Stored data:
┄┄┄┄┄┄┄┄┄┄┄┄┄┄┄┄┄┄┄┄

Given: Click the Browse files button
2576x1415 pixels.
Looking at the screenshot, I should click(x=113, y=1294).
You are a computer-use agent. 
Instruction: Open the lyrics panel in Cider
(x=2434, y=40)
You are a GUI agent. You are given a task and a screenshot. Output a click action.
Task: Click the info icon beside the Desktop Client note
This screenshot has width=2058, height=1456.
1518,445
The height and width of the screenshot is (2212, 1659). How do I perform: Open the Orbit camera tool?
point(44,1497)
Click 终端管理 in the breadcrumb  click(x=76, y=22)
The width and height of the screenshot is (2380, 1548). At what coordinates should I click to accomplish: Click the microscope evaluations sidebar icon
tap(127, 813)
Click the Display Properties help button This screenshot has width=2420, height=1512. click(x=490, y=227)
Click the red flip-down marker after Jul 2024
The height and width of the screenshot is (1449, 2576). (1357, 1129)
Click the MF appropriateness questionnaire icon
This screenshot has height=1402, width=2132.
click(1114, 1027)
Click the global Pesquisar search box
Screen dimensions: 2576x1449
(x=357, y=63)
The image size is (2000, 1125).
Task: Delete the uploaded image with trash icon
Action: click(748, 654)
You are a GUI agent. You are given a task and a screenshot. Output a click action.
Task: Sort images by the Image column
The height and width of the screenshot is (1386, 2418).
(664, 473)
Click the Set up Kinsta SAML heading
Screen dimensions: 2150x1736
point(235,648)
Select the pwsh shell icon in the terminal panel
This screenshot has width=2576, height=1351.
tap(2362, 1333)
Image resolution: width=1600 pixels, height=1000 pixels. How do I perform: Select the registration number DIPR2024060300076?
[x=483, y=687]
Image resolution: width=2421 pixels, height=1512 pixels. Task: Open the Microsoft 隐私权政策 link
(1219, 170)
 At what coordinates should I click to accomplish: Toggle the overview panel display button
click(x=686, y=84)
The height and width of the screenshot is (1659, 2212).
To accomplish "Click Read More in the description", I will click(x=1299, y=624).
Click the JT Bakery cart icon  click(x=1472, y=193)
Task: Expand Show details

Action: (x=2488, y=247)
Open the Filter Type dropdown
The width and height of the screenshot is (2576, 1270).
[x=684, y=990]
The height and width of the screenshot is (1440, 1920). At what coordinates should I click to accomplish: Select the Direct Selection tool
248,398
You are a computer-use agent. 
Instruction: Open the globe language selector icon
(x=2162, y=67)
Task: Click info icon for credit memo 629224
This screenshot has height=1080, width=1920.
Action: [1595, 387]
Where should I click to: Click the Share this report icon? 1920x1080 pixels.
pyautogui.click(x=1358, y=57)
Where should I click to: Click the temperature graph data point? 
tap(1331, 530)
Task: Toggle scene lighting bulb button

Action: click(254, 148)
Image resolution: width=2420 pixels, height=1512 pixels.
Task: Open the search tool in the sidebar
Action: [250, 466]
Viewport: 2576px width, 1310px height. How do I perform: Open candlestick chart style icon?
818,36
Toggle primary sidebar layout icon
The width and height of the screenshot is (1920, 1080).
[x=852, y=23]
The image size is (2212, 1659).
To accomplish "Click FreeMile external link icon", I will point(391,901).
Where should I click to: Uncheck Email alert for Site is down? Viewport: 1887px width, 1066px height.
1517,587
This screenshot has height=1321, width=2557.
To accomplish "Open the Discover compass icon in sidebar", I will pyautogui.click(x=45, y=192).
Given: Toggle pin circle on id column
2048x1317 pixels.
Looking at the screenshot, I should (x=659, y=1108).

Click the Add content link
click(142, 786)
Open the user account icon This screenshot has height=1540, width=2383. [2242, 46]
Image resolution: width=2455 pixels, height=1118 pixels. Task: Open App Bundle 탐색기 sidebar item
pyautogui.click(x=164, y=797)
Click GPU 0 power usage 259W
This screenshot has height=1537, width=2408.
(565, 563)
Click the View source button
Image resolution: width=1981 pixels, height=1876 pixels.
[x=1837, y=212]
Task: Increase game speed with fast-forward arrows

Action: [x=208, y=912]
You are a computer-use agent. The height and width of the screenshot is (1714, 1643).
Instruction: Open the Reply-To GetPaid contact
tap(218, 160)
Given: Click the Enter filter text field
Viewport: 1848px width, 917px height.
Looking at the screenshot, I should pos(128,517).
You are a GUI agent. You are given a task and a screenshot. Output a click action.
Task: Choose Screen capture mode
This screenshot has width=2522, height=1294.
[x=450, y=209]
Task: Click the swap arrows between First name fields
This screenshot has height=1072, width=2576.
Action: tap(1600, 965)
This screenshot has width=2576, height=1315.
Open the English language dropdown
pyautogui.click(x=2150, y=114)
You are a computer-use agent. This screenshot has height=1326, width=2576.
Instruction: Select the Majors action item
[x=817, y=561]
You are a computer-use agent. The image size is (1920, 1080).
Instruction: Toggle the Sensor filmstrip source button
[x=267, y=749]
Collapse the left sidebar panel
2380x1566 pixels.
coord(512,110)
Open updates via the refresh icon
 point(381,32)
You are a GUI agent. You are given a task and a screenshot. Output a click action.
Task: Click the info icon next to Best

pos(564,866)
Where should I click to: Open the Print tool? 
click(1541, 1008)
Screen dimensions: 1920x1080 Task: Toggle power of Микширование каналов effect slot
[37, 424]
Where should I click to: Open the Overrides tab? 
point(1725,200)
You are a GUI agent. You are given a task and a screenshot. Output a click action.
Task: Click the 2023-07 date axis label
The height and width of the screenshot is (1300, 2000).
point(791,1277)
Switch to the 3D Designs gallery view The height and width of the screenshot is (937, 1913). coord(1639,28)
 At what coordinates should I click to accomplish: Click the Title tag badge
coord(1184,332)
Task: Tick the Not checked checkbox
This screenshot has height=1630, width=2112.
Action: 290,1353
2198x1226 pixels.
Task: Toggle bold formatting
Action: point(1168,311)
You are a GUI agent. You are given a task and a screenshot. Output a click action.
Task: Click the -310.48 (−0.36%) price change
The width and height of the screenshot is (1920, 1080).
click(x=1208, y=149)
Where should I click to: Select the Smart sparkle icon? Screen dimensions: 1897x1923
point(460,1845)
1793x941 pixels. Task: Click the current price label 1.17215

┄┄┄┄┄┄┄┄┄┄┄┄┄┄┄┄┄┄┄┄

◆ What to do ◆
Within the entries above, report how many lines include "label", and keep the answer to the number.

◆ Response below ◆
2